1. clone the repository:

git clone git@gitlab.dai-labor.de:empaia/guided-soft-attention.git && cd guided-soft-attention/

2. install the dependencies --> Make sure you have pytorch >= 1.11 and CUDA >=11.3 installed or you can simply:

pip3 install torch torchvision torchaudio --extra-index-url https://download.pytorch.org/whl/cu113

--> Then install the extra dependencies using :

pip install -r requirements.txt

How to run a pipeline? 🔀

1. Modify the configuration YAML file ./example_cfg.yml in the configs directory or create your own configuration file.

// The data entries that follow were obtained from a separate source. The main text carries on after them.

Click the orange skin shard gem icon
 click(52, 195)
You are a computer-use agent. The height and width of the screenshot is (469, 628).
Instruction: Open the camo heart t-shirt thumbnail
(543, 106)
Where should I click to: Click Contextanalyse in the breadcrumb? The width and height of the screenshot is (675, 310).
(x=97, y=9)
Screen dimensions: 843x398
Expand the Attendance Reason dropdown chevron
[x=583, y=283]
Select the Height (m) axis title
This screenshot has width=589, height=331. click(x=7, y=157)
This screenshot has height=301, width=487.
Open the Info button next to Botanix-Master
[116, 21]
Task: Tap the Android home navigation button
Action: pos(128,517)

This is an example of a process || train || test pipeline :

maintainer: MOHAMED

device: cuda #device on which you want to train the data, use cpu if no nvidia cuda driver is available.

run_name: first_run #name of the run that would be used for wandb

job_type: first_job #name of the job that would be used for wandb

img_dir: ./data/image # directory to image data

mask_dir: ./data/image_mask # directory to image masks

label_dir: ./data/labels # directory to image labels

pipeline:
    - name: process # process pipe used to prepare the data
      train_fraction: 0.75 # proportion of the data to be used for training
      validation_fraction: 0.15 # proportion of the data to be used for validation
      is_augment: true # augmentation will be executed if this is true
    - name: train # train pipe used to training the model
      train_cfg:
          with_augmentation: true # if set to true, data in the '.../augmented' folder will be used for training
          img_size: (384,384)
          epochs: 10
          batch_size: 8
          learning_rate: 0.0003
          lr_decay: 0.1
          lamda: 1
          optimizer: adam
          save_path: ./weights/model_weights.pth
    - name: test # test pipe used to run inference
      test_data: ./data/test.tsv
      test_cfg:
          img_size: (384,384)
          batch_size: 8
          weights: ./weights/model_weights.pth

with_wandb: false # set this to true if you want to use wandb

multi_gpus: false # not supported yet

model_cfg: vit_hd1.yml #the model configuration that would be used, check the possible configurations in the folders /models

random_seed: 2022

2. Run pipeline.py while precising the pipline YAML configuration path.

Example of usage :

python3 pipeline.py --cfg './configs/example_cfg.yml'

Run using docker: 🐳

1. Building:

docker build -f dockerfile -t gusa .

1. Running:

docker run --ipc=host --gpus all -ti gusa /bin/bash -c "python3 pipeline.py --cfg './configs/example_cfg.yml'"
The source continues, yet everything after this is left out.